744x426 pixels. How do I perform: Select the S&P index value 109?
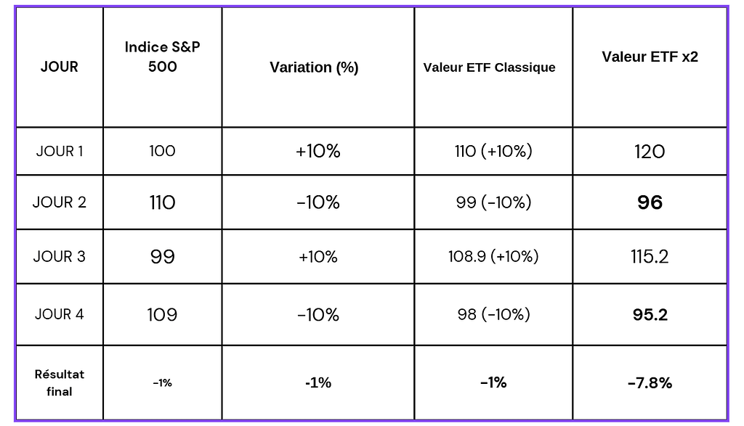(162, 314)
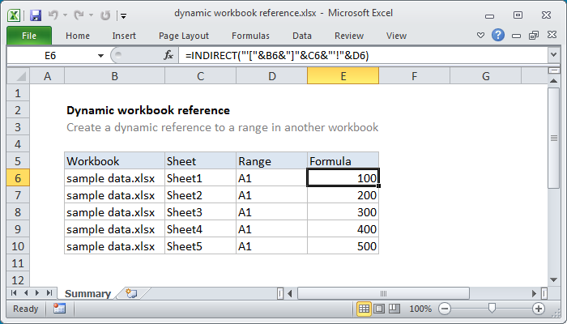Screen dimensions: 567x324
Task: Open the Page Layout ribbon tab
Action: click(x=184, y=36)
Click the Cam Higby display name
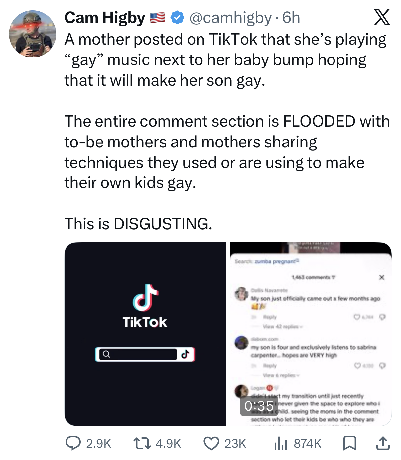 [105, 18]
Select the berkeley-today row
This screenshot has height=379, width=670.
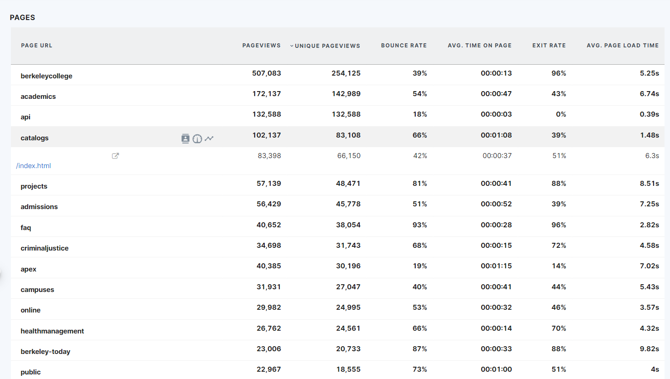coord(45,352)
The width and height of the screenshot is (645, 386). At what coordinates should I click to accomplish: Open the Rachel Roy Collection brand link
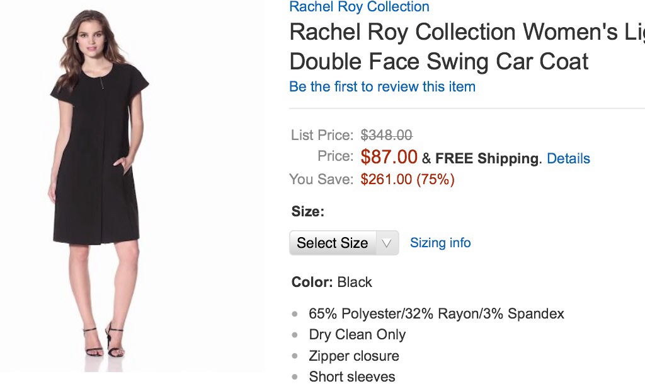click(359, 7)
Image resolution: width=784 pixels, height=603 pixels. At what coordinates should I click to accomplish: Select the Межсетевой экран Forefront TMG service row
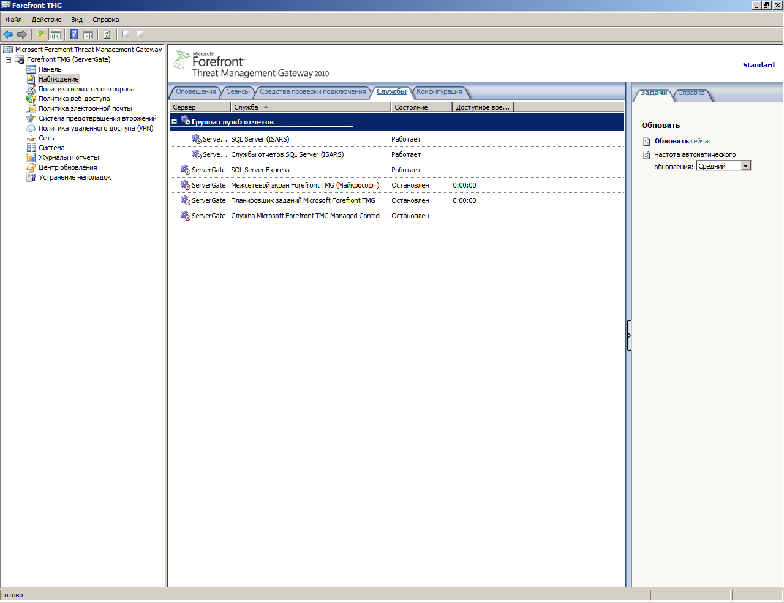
● ● ● ● ● ● ●
Give every record again exactly, apart from the pictures, which stay out.

744x426 pixels. How do I perform: Select the S&P index value 109?
(162, 314)
Screen dimensions: 567x324
Task: Open the Page Layout ribbon tab
Action: click(x=184, y=36)
Click the Cam Higby display name
 [105, 18]
Select the berkeley-today row
This screenshot has height=379, width=670.
coord(45,352)
The width and height of the screenshot is (645, 386). At what coordinates should I click to accomplish: Open the Rachel Roy Collection brand link
click(359, 7)
Image resolution: width=784 pixels, height=603 pixels. At what coordinates should I click to accomplish: Select the Межсетевой экран Forefront TMG service row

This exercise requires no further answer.